I made it through the first night, and wow, that is one beautiful game. The pencil texture gives the whole thing a wonderfully dreamy, intimate quality. I’ve always loved penciled, sketchy art for this reason. Seeing each skritch and scratch gives the art a real sense of subjectivity, which Mundaun embraces wholeheartedly, using mechanics like a handwritten/drawn journal to keep track of your progress. It’s also legitimately scary (those straw guys… I’m making a D: face). The dreamy sketchiness of the art combines with the story (a young man trying to discover the supernatural causes behind his grandfather’s death in a small mountain town) and an eerie soundtrack to create a wonderfully creepy atmosphere.
Mundaun is maybe the most visually arresting “my shit” kind of game I have ever seen… except for the fact that it’s first-person and gave me a horrible headache as a result, so I had to stop playing and lie down. Maybe Mundaun is the game that makes me investigate an actual remedy for this first-person motion sickness that’s plagued me since I was a kid. I really want to finish playing it.
Honorable Mentions:
- Dramatical Murder (Game That I Didn’t Play This Year But It’s One of My All-Time Favorites From When I Played An Unofficial Translation And Now It’s Out In English For Real This Year of the Year)

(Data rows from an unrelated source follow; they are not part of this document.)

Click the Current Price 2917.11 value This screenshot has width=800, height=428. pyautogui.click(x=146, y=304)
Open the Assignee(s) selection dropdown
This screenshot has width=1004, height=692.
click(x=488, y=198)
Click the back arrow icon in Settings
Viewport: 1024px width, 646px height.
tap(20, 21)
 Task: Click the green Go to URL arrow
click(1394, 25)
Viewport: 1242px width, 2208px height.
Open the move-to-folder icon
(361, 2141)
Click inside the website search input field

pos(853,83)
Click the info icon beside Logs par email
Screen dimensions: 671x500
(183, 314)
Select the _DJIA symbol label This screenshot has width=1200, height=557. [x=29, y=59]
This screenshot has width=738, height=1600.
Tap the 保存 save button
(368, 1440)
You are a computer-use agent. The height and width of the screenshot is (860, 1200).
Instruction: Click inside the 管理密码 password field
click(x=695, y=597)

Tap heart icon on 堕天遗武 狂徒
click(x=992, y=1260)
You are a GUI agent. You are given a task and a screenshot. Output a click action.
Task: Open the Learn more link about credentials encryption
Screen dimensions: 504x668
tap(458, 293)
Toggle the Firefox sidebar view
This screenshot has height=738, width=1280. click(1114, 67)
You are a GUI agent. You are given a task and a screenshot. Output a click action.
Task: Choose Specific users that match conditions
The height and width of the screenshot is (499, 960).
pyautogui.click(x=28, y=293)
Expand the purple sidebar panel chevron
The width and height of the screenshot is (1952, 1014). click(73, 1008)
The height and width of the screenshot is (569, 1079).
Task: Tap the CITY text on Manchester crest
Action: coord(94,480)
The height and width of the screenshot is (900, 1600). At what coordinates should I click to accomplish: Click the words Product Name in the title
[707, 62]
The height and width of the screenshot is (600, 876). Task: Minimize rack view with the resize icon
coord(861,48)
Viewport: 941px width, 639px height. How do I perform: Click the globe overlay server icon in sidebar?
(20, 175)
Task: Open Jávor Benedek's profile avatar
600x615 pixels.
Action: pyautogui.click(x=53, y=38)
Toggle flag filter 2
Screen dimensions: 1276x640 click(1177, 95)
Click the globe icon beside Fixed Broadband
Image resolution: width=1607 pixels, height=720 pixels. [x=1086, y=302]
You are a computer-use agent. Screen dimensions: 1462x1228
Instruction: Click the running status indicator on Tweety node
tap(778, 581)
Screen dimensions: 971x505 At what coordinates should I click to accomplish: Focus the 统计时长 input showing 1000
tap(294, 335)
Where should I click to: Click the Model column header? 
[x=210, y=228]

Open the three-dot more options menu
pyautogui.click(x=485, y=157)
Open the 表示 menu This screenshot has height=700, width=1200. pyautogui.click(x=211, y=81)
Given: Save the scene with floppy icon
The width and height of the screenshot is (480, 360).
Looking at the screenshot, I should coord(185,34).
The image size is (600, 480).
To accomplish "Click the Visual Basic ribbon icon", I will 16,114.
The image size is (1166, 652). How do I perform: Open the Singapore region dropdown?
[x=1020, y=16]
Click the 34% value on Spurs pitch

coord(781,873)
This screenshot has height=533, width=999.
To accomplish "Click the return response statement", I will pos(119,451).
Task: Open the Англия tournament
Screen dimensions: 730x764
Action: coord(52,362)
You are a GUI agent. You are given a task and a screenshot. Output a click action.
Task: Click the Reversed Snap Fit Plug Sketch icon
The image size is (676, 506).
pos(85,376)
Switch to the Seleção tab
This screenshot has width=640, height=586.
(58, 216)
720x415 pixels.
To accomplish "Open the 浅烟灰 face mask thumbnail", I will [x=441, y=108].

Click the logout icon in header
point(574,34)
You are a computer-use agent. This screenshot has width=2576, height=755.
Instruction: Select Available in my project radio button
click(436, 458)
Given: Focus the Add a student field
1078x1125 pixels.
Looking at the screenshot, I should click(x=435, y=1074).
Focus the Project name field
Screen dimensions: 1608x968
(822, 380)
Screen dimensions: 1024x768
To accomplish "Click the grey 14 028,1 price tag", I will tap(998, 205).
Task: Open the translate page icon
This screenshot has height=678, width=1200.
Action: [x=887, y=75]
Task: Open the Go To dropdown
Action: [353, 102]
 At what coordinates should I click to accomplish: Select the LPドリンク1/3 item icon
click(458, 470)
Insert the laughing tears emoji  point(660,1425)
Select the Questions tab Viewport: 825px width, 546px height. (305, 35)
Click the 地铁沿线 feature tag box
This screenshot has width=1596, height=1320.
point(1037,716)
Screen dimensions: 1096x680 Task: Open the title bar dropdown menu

- Slipways (Game to Chill and Play for Hours While I Rewatch All of On Cinema of the Year)
- Arknights (Ongoing Mobile Game About A Very Sick Paramilitary of Catgirls of the Year)
- The Great Ace Attorney Chronicles (Game I Played One Chapter of and Then Went, “Wait, this game is HOW long!? I’ll play this when I’m on vacation I guess” of the Year)
- Monster Hunter Rise (Game I Really Really Enjoyed Combat In But I Don’t Like Multiplayer, So I Fell Off Even Though It Was So Satisfying to Learn Those Weapons of the Year)
- Dyson Sphere Program (Game That I Wanted to Keep Playing Forever to the Point Where It Became A Problem So I Had to Uninstall It of the Year)
- Super Star SM (The Only Game This Year That Featured Song of the Year “Advice” by Taemin and Also I Was On A Leaderboard At One Point of the Year)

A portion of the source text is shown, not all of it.